¡¡¡Colárseme a mí!!!

3 julio 2009

El otro día, en Ikea, una mamarracha se quiso colar en la fila de la caja. En realidad, del servicio de autopago (tú pasas los artículos, los abonas, firmas y te piras. Lo último en el territorio Ikea-lo-haces-tú-todo). Estábamos justo en la línea de “espere su turno” y un tipo en pantalón corto y chancletas (¿habrá una vestimenta con peor gusto?) nos pasa por la izquierda tan pichi buscando máquina libre. Le hago notar que esos dos bultos que están justo a la entrada de la zona de cajas somos nosotros, que por supuesto estamos antes que él para usarlas. Se da la vuelta, sin disculparse (para qué) y es la imbécil de su mujer la que toma el relevo.
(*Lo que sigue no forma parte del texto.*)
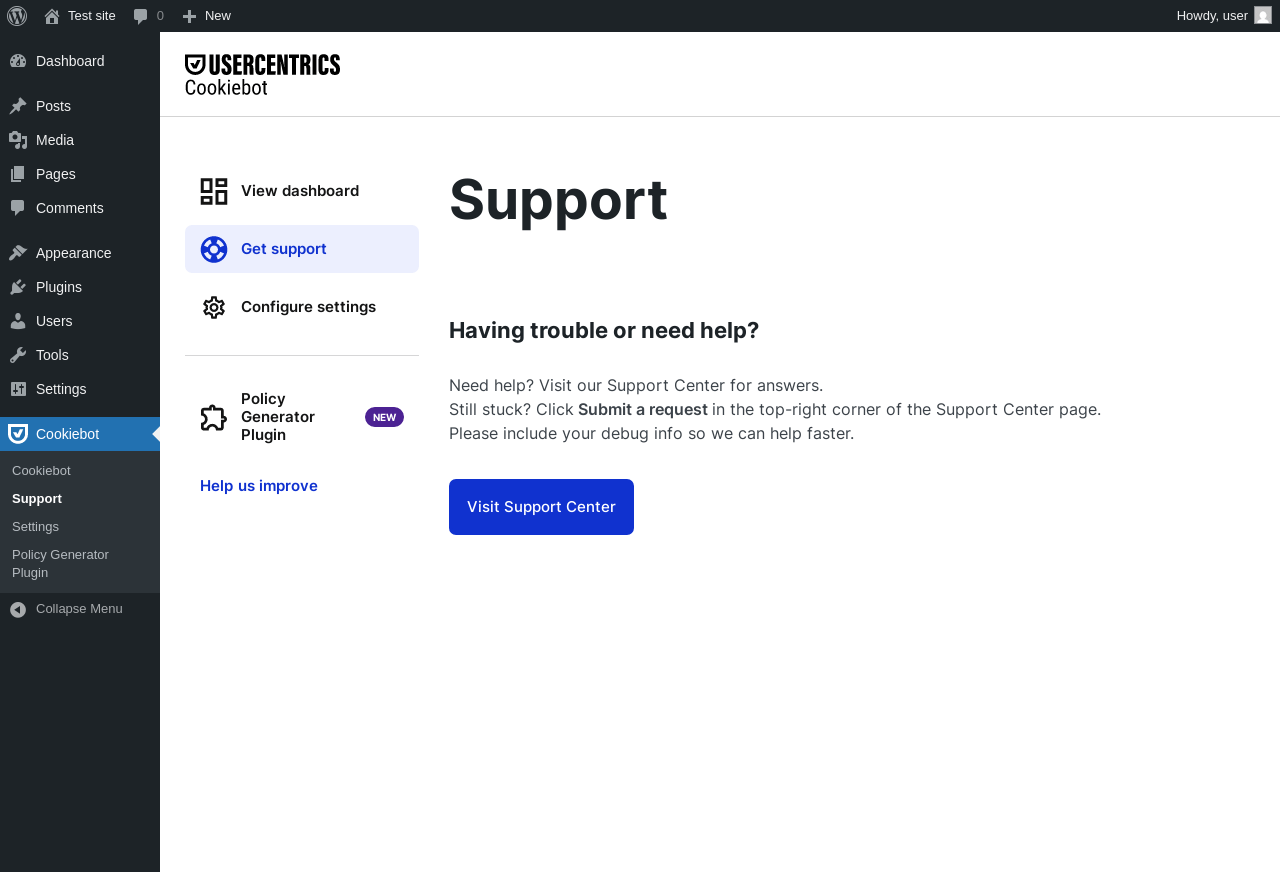
Task: Open Policy Generator Plugin submenu item
Action: click(60, 564)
Con cara de lista nos dice que “aquí hay que pagar con tarjeta”. Activó el mecanismo “Víctor-se-la-come-con-patatas”. Ja, conmigo fue a dar, que las pillo al vuelo y me dije “la petarda esta insiste en colarse y pretende hacerlo dialogando como si ella fuera de capital y nosotros de pueblo”. Así que me remangué, puse mi mejor no-sonrisa, el más colorido de mis tonos de voz de borde, y me fui a por ella. “Ya, ¿y qué?”, respondí sin mover más que los músculos de los labios. “Pues que si no vais a pagar con tarjeta tenéis que ir a una caja normal”, insistió. “Pagaré con lo que haya que pagar, que para eso me he puesto aquí y estoy el primero y antes que tú”, regurgité. Y fin de la conversación. El resto fueron murmullos de la petarda con su marido (calvo, blanquecino y regordete, seguro que cinco años más joven que yo pero representando 10 más), el pasar de nosotros a lo nuestro (ticar, pagar y largar), y el atascarse ellos en su máquina porque no fueron capaces de manejar la pistola lectora de códigos. ¡¡¡Encima!!!

Moraleja: si te vas a colar hazlo con estilo, no con retintín de vieja resabida. Y ojito con tratar de hacérsela a Víctor. Caca, nene.